Digital Generation?

We are in the digital age. The Internet has transformed every aspect of our lives, from entertainment to education, shopping to holiday planning - where there's a will, there's an app.

So, our kids are the Digital Generation?

What's the opposite? Maybe Consumer? Absorbers?

How corny and strange that word is. Generation.

But what I'm trying to say is that most of us are not into Generation. We are Consumers. We stare at the screens, we read the words (if only to forget them the very next second), we play the games, watch videos. Often, we do not appreciate the hours of effort that might go into the forming of a single well-crafted sentence, not to mention a minute of screen-action.
People are always happy when their paint. Even in black and white.

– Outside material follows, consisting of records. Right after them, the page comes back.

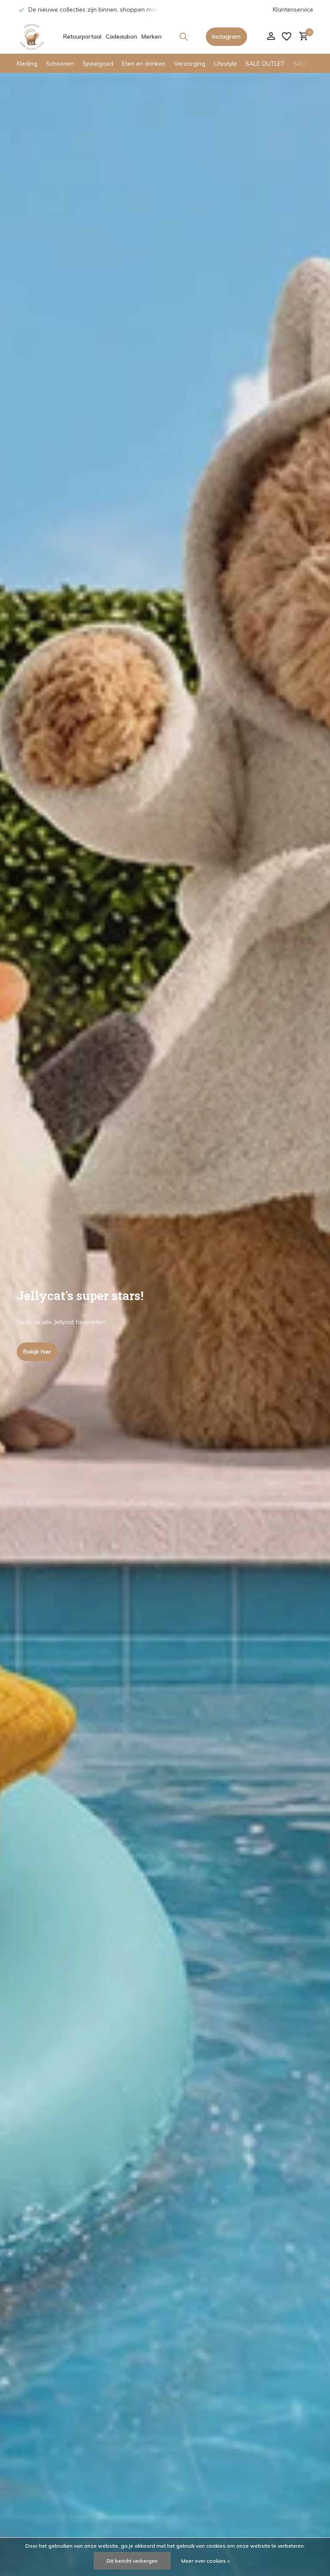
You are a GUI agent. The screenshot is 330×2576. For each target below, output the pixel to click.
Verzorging (189, 63)
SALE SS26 (308, 63)
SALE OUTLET (265, 63)
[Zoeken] (183, 36)
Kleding (27, 63)
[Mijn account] (271, 37)
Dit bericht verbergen (132, 2561)
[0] (301, 36)
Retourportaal (82, 36)
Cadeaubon (121, 36)
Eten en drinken (143, 63)
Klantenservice (293, 9)
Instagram (226, 36)
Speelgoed (97, 63)
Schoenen (60, 63)
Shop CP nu (39, 1351)
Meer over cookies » (205, 2561)
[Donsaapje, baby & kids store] (32, 36)
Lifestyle (225, 63)
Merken (151, 36)
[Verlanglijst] (286, 36)
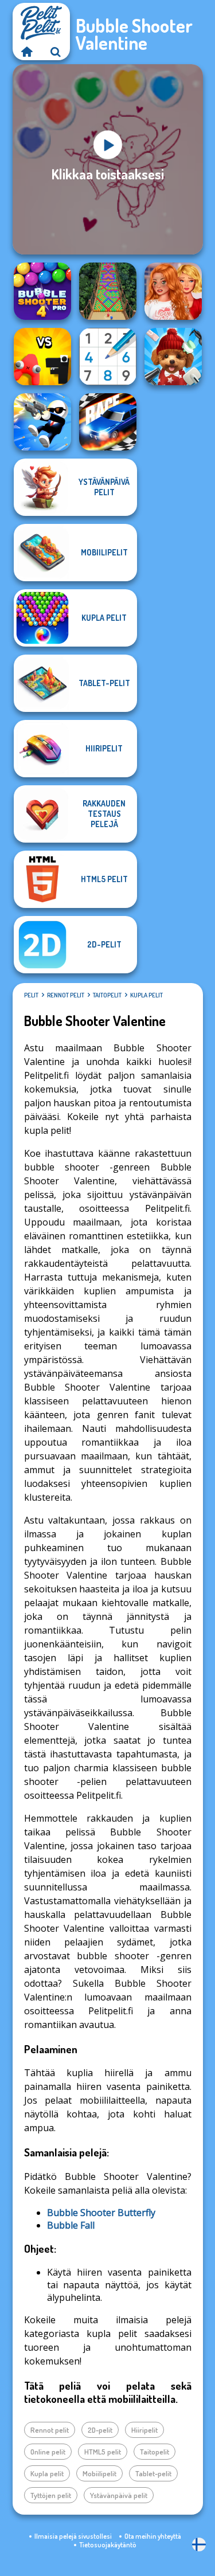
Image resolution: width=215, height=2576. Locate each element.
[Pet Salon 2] (173, 356)
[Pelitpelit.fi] (27, 51)
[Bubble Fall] (107, 291)
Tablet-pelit (153, 2473)
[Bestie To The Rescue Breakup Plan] (173, 291)
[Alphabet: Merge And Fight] (42, 356)
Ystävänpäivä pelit (118, 2495)
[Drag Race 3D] (107, 422)
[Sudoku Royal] (107, 356)
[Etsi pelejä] (55, 51)
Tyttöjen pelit (50, 2495)
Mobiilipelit (99, 2473)
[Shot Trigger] (42, 422)
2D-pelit (100, 2429)
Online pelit (47, 2451)
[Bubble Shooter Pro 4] (42, 291)
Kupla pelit (146, 995)
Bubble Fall (71, 2225)
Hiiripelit (144, 2429)
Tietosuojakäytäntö (107, 2544)
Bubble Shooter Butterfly (101, 2212)
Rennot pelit (65, 995)
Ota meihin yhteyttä (152, 2536)
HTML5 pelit (102, 2451)
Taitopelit (107, 995)
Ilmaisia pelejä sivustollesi (73, 2536)
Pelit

 Creators, on the other hand, a tiny fraction of the population, churn out content based on ideas that float around in their subconscious, in other people's minds, grabbing them while they aren’t looking, are sleeping, dreaming, defying gravity - converting them into images, text, interactions for the world to appreciate, abuse and forget.

Well, that’s not really true – people are taking and posting photos at record-breaking rates. Never before in human history has so many Instagram images been generated. Everyone is a photographer, we can all be artists. However, given the ease, I think that rarely counts as creative content-generation – unless of course it comes with some profound insights that have been keenly laid out and articulated.

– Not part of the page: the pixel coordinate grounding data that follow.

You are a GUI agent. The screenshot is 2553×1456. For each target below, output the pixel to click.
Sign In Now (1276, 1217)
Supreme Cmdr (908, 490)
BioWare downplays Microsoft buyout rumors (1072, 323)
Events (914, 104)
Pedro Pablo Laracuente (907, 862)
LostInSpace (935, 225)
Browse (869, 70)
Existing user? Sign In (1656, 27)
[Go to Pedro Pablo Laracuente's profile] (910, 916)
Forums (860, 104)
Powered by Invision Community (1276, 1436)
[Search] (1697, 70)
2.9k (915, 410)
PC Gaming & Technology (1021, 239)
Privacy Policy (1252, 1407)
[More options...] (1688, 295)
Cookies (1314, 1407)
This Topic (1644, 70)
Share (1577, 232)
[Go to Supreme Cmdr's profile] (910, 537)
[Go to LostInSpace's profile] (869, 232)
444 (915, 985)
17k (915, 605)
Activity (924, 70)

When a child sits in a high chair with a plate of food in front of him and a screen for distraction, he becomes the ultimate senseless absorber - colours, bits and bytes, frequencies and wavelengths just blasting through the pupils into a network of spongy latent grey matter, exploding into an internal confusion of meaningless ecstasy and stimulation. Isn't it interesting that only in (over) developed economies such as ours do we need to distract children for them to eat? There are no such problems in third world impoverished countries - a distracted child will end up with no food. Focus on the meal, or someone else will eat it for you!

So turn the tables around and free your mind to create. Encourage the young to think, write, draw, paint, instead of staring into an abyss of nonsense which floods their minds with hollow content meant for the weak. Grab back the reigns of imagination and connect again with your inner-voice which is the source of generation.